*Exercise objective:* From the listing below, extract each line containing the string "will".

*Recorded information:*
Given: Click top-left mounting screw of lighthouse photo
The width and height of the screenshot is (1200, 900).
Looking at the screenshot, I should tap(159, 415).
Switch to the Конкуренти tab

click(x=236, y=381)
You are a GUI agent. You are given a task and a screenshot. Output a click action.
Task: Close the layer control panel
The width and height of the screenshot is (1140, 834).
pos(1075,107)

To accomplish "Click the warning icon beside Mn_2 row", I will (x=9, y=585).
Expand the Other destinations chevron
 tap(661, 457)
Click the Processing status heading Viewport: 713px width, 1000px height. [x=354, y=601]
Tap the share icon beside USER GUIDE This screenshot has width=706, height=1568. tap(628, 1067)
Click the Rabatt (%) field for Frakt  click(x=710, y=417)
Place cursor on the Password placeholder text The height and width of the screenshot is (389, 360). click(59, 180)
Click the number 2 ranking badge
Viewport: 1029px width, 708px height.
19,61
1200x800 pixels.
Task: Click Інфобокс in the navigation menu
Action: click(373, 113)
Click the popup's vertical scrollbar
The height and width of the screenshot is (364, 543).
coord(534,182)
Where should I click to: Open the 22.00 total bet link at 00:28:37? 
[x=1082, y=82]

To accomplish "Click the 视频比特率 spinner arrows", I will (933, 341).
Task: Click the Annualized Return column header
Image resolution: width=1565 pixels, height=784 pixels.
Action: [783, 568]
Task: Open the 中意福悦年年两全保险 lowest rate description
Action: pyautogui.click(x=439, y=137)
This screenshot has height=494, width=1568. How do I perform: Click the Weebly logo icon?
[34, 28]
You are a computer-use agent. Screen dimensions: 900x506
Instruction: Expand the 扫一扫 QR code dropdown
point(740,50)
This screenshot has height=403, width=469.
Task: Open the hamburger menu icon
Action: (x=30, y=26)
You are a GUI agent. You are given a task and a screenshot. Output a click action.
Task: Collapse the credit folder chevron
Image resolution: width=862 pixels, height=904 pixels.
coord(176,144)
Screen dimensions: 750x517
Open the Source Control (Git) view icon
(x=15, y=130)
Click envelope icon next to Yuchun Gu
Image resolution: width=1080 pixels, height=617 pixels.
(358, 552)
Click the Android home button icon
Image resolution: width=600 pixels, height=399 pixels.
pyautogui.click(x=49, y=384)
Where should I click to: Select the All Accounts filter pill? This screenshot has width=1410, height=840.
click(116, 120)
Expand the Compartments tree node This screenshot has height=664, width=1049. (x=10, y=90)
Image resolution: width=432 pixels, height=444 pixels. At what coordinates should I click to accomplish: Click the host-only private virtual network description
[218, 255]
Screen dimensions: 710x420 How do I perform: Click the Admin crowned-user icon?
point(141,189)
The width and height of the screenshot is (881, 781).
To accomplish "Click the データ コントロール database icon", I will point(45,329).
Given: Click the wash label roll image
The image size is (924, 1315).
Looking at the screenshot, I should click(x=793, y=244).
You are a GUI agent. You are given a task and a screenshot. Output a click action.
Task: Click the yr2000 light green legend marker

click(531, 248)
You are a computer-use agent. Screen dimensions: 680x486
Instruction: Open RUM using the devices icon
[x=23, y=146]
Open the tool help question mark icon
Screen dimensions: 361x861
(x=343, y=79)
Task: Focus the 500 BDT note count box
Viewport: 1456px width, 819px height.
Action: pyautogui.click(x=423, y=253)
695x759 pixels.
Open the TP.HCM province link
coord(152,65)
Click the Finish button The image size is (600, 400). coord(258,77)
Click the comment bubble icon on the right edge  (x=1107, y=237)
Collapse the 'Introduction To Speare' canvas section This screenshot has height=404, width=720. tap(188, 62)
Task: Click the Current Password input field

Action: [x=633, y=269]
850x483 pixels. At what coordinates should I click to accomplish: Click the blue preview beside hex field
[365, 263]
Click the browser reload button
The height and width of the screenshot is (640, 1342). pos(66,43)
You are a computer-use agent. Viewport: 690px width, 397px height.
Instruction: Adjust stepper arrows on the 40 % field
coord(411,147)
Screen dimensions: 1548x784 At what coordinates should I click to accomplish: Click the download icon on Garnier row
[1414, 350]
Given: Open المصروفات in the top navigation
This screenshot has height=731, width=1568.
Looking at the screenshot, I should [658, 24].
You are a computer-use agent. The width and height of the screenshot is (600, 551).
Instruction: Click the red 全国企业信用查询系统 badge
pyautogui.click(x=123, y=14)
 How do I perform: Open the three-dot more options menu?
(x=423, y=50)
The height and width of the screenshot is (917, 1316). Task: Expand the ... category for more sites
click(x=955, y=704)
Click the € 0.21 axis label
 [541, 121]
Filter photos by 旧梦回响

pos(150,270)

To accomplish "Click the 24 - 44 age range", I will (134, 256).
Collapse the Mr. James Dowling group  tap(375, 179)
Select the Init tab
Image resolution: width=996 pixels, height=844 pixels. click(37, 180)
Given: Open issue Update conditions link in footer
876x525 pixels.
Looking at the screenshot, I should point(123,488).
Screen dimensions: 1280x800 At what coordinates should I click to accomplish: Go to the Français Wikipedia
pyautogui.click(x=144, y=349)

*Result:*
To accomplish "Click the warning icon beside Mn_2 row", I will (x=9, y=585).
To accomplish "Click the 视频比特率 spinner arrows", I will (933, 341).
To accomplish "Click the データ コントロール database icon", I will point(45,329).
To accomplish "Click the 24 - 44 age range", I will (134, 256).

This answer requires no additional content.